The truth of the matter is that as an artist in a major label system, the band’s job was to deliver hits. In their case that meant ballads, beautiful, meaningful, rich mid-tempo and slow tunes such as “What Kind of Man Would I Be” and “You Don’t Have to Hurt No More”, which, while pleasant, fail to show off their instrumental chops.
Remember, the bar is set high here. Earth, Wind and Fire managed to balance tender love tunes with spiritual fire, boasted an exemplary horn section, and tore the roof off the sucka on cuts like “Shining Star” and “Sun Goddess”. Sly and the Family Stone had “Dance to the Music”, and even Maze Featuring Frankie Beverly is best known for “Before I Let Go”, a relatively simply structured tuned whose infections baseline and “baaah bah bah” add-lib makes it a staple for DJs at clubs and weddings. Given the lack of demand these days for instrumentality in popular music, maybe those comparisons are unfair, but, hey, a band is a band.
The thing is, Mint Condition has those kinds of tune, such as the juiced up and humorous “I Wonder If She Likes Me” from Meant to Be Mint, and “Sometimes” from Definition of a Band, and “It’s Hard” from 2005’s Livin’ the Luxury Brown. Sadly, they are absent here at the 9:30 Club.
Thankfully, some kind of lightning strikes in the second half of the 80-minute DVD, after it performs its break out hit “Breakin’ My Heart (Pretty Brown Eyes)”, when the band shakes off what seems like an obligation to showcase lead singer Stokley, and lets loose. Its as if they realized that, you know, people have already purchased the DVD and are a captive audience.
With track nine, Stokley puts down the mike, grabs some sticks and launches into a seven-minute drum set duel with lead drummer Terry Wesley, that leads into a roaring jazz interlude, syncopated by Stokley’s scats, creating a marriage of Weather Report funk and island style, led by Jeffrey Allen’s forceful soprano sax. A defining moment comes when the whole band is simply playing, a thumping back beat and pounding bassline opening the door to a three-guitar riff by Stokley, O’Dell and Rick Kinchen.

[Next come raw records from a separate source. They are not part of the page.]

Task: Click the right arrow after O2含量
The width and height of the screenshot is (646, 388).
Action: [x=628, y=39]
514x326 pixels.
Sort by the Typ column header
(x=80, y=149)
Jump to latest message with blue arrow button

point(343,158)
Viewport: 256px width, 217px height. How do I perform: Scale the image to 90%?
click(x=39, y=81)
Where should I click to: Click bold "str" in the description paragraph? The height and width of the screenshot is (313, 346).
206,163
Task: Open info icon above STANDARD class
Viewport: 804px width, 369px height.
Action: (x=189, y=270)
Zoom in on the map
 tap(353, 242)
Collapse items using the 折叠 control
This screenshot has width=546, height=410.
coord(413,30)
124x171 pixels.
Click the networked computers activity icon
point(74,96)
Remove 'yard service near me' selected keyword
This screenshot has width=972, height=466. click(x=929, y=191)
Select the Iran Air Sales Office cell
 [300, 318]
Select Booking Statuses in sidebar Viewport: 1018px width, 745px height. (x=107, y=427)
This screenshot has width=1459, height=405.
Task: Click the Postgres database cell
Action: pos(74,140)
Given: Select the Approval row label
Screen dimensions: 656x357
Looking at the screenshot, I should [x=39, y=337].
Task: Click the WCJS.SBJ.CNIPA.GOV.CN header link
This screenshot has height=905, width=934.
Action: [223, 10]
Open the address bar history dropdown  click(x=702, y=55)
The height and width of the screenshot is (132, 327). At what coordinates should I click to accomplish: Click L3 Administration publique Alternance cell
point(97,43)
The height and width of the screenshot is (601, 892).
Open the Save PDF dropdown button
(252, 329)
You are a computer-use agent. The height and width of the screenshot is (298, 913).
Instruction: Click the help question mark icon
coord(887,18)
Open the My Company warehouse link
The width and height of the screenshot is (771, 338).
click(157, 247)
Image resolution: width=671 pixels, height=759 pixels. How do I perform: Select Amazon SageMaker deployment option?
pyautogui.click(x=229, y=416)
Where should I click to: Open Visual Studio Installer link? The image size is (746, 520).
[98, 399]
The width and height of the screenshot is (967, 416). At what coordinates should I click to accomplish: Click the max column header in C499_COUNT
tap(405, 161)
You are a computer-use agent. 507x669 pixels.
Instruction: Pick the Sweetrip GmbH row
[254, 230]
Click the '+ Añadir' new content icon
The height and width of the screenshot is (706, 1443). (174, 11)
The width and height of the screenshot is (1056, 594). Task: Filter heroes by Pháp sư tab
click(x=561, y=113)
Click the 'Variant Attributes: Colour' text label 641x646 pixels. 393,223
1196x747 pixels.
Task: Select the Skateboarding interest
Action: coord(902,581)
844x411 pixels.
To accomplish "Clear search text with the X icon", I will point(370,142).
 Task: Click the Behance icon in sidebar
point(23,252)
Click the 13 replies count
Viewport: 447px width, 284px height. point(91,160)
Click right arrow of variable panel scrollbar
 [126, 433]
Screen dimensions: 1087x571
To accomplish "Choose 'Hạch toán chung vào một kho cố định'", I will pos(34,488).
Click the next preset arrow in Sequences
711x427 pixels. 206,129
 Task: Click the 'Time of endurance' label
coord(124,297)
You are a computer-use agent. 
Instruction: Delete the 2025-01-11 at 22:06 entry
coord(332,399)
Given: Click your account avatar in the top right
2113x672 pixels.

This is Mint Condition, finally. What follows is more head-nodding funk from Allen’s sax in “Funky Weekend” and “Call Me”.
That electric latter half of the performance makes the extra documentary segment on the DVD even more satisfying, if only to learn about the band’s Minneapolis background, how they met in high school and, of course, they classes they were late for because they had been up late making music in the studio.
Perhaps Mint Condition came too soon to the music business to truly be appreciated, trying to make their old school skills appreciated amidst a ‘90s scene that was deeply entrenched in the last days of New Jack Swing and the heyday of Puff Daddy’s shiny suit rap. But as any good band does, they developed a following that will find Live From the 9:30 Club to be a gift, a way to see the band in it glory, in a way not possible before.